→ WHAT THIS TASK INVOLVES
Going from the line that contains "Where should I" through the last line of the records, set down each line again exactly, both included, with pictures left out.
[SOURCE DATA — start]
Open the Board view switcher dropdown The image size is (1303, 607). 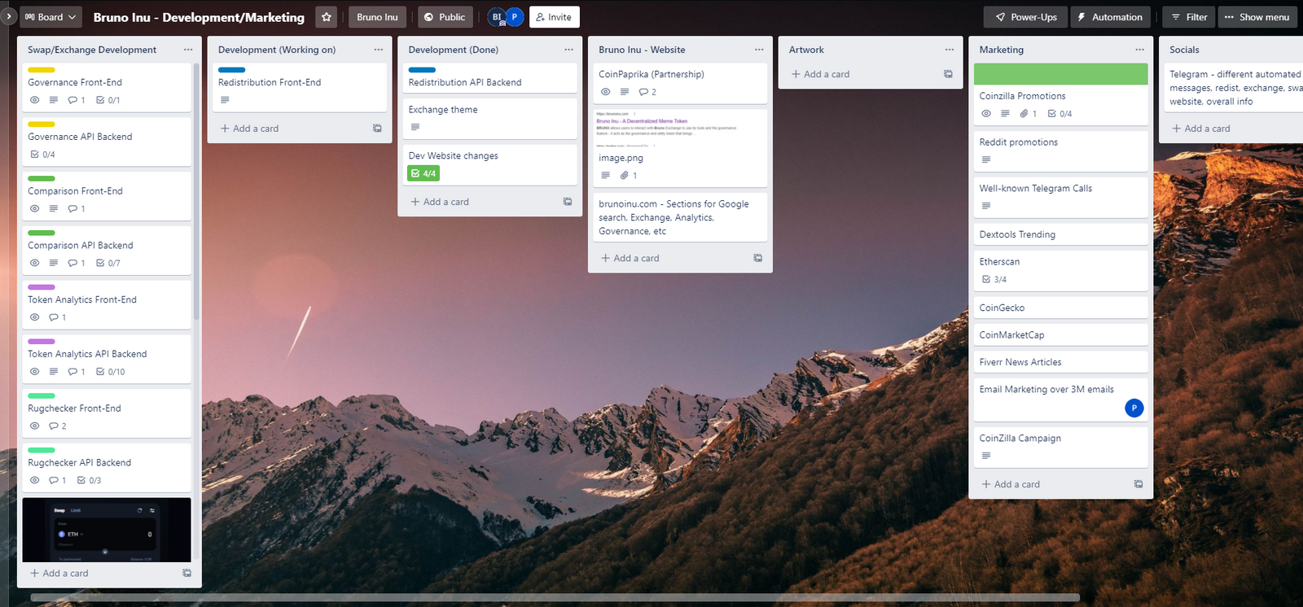50,17
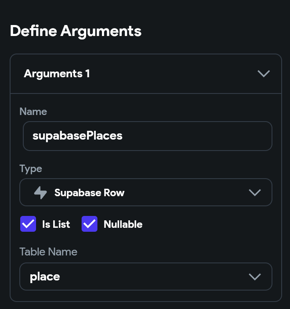Click the Arguments 1 header title
The width and height of the screenshot is (290, 309).
tap(57, 74)
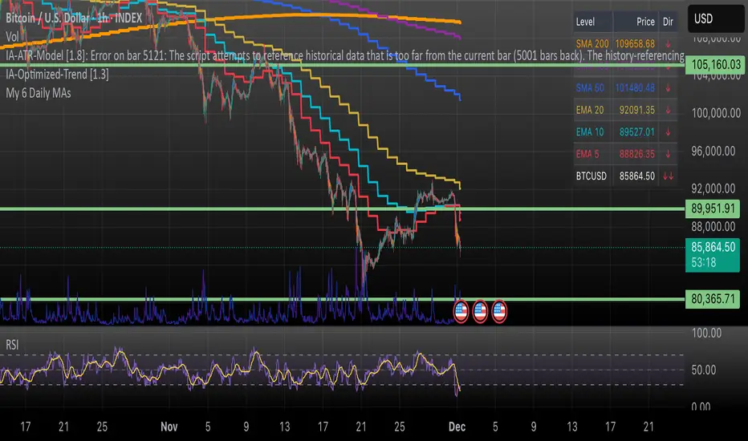Click the first US flag economic event icon

pyautogui.click(x=461, y=311)
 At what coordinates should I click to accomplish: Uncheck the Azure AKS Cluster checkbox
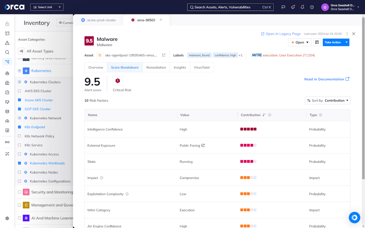(20, 100)

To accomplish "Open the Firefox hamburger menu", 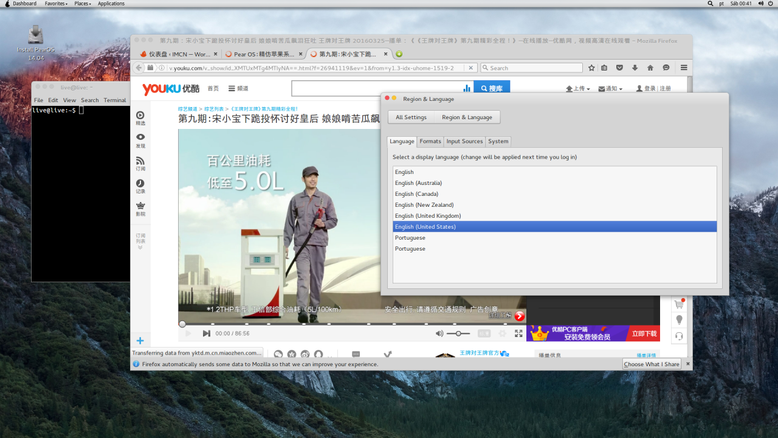I will point(683,68).
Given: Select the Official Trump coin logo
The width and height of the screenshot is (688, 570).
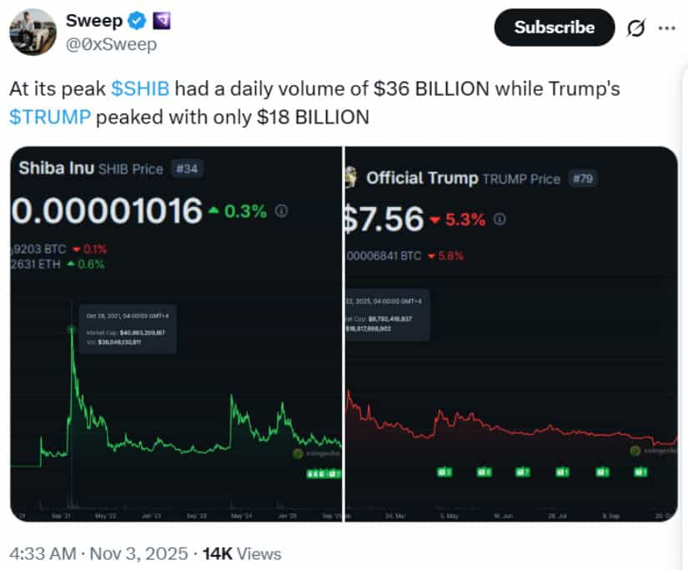Looking at the screenshot, I should (353, 178).
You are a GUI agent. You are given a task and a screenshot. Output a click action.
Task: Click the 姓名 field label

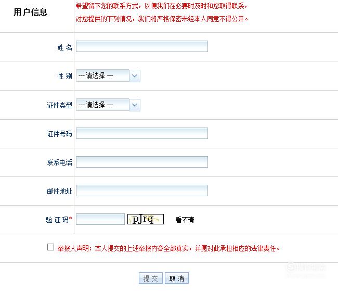point(64,47)
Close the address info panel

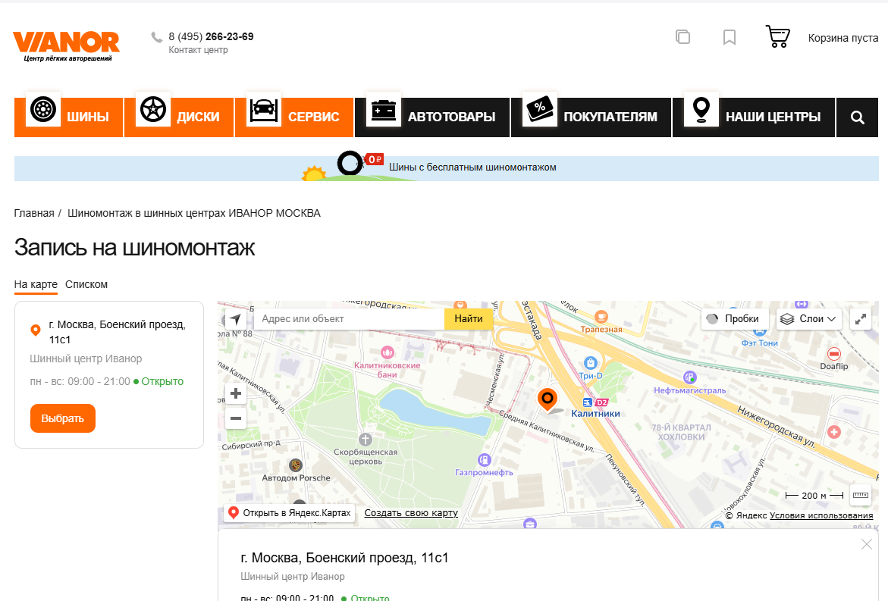867,544
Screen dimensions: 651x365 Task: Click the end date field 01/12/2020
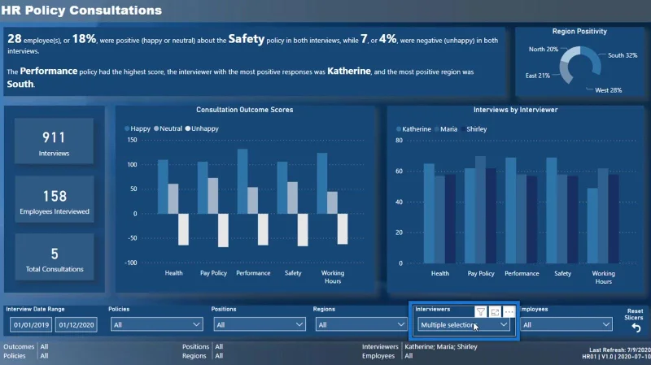tap(76, 325)
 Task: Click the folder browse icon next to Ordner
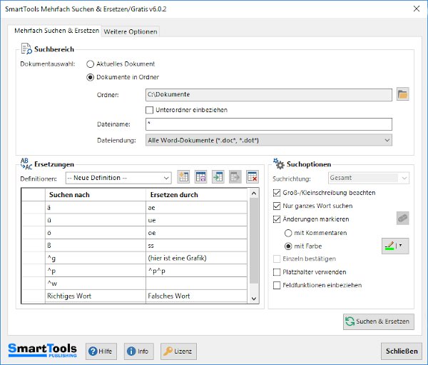(402, 94)
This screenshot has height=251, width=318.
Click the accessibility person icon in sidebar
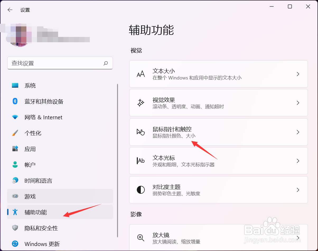point(15,212)
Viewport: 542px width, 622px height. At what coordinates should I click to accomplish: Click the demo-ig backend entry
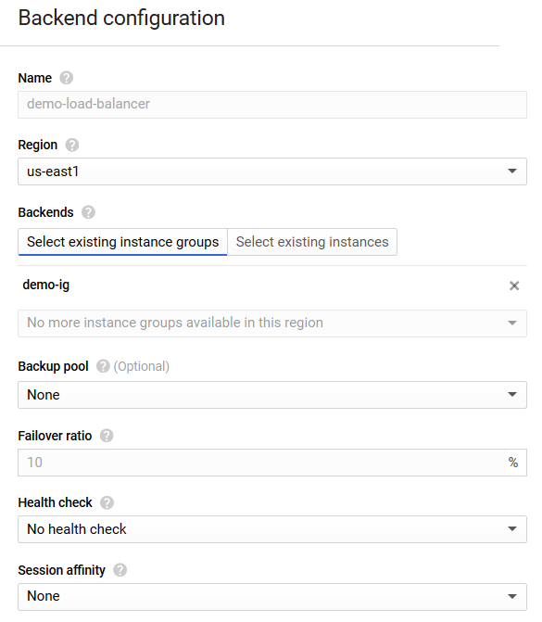(x=46, y=285)
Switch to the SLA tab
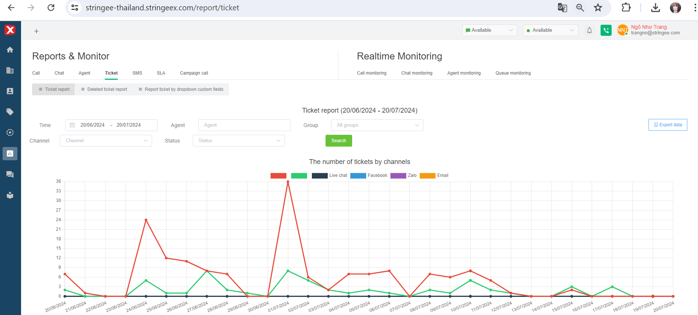698x315 pixels. tap(161, 73)
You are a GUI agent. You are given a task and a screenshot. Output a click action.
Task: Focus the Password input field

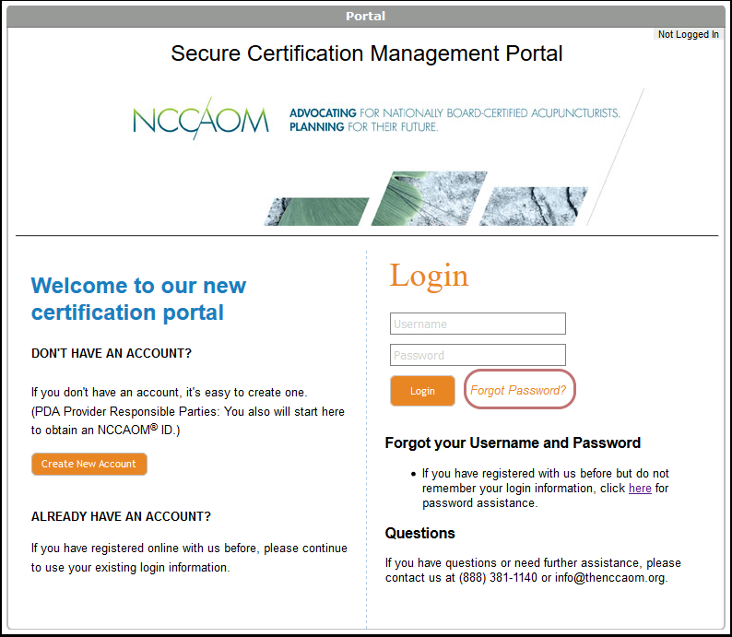478,355
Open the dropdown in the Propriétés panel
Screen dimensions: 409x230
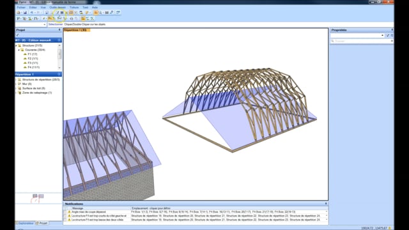click(382, 35)
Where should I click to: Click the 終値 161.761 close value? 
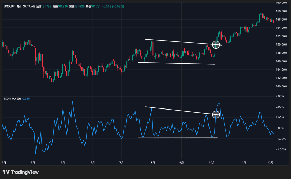[x=93, y=6]
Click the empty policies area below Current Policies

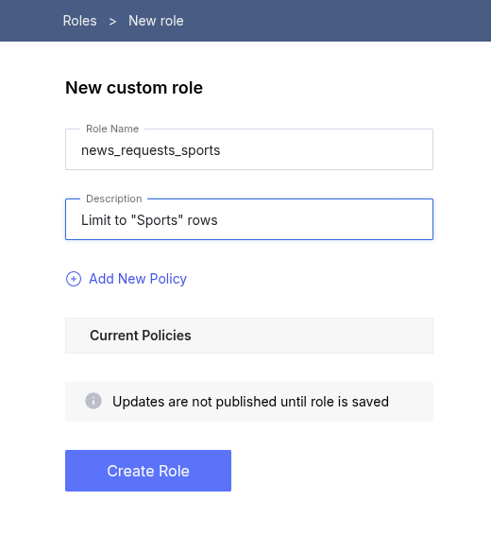point(249,367)
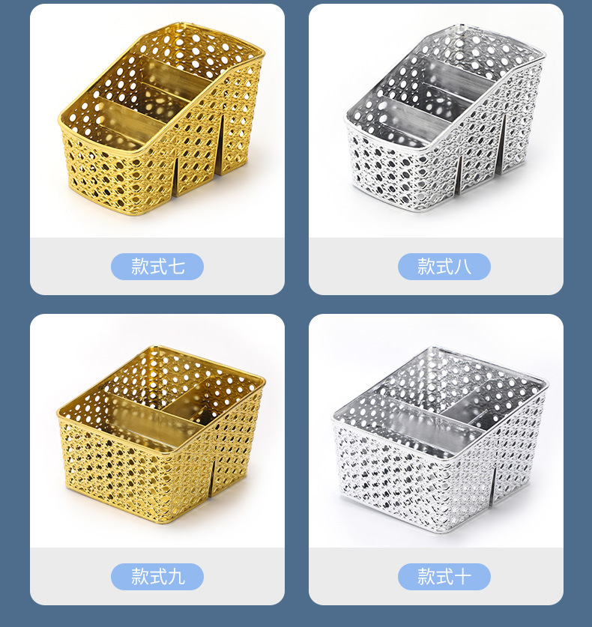Select the silver tall-back basket image
Viewport: 592px width, 627px height.
444,119
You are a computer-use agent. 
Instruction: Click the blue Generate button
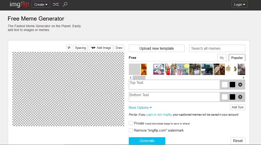pos(147,141)
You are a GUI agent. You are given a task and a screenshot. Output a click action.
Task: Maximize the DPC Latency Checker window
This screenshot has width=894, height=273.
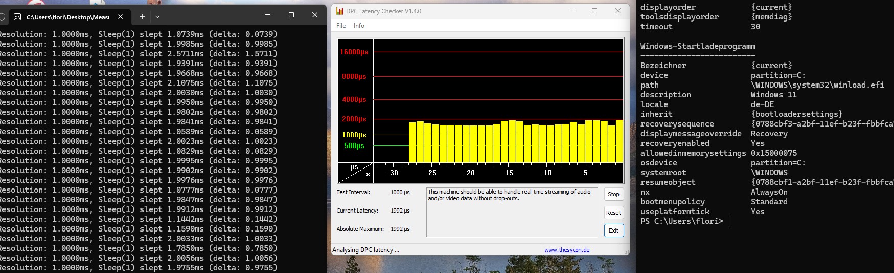pos(594,11)
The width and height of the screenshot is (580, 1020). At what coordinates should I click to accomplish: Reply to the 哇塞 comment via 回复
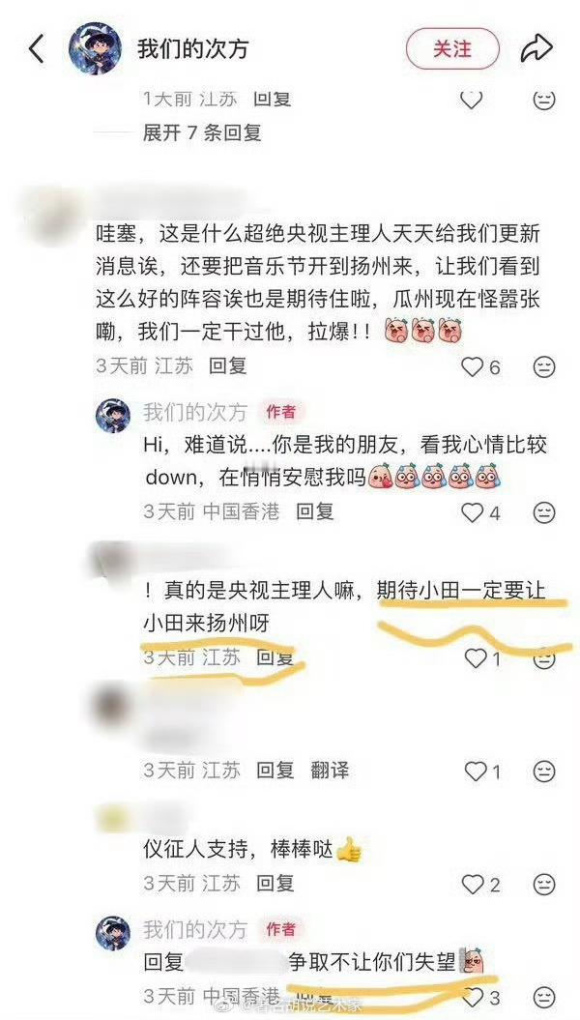[x=227, y=366]
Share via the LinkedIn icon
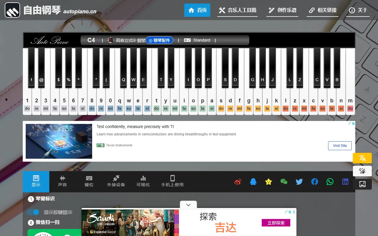Image resolution: width=378 pixels, height=236 pixels. tap(345, 182)
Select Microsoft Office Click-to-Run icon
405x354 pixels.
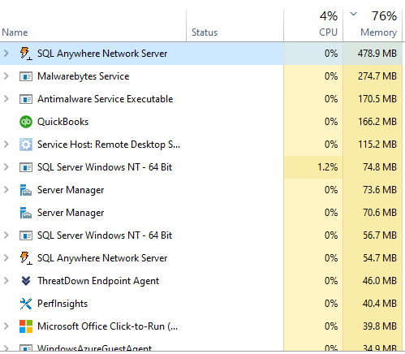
[SOURCE DATA — finish]
→ WORKED SOLUTION
Where should I click to: Click the 終値 161.761 close value? 
[x=93, y=6]
Click the empty policies area below Current Policies

point(249,367)
Select the silver tall-back basket image
Viewport: 592px width, 627px height.
444,119
You are a computer-use agent. 
Instruction: Click the blue Generate button
pos(147,141)
You are a GUI agent. You are given a task and a screenshot. Output a click action.
Task: Maximize the DPC Latency Checker window
This screenshot has width=894, height=273.
pos(594,11)
The width and height of the screenshot is (580, 1020). At what coordinates should I click to accomplish: Reply to the 哇塞 comment via 回复
[x=227, y=366]
Share via the LinkedIn icon
Image resolution: width=378 pixels, height=236 pixels. tap(345, 182)
Select Microsoft Office Click-to-Run icon
405x354 pixels.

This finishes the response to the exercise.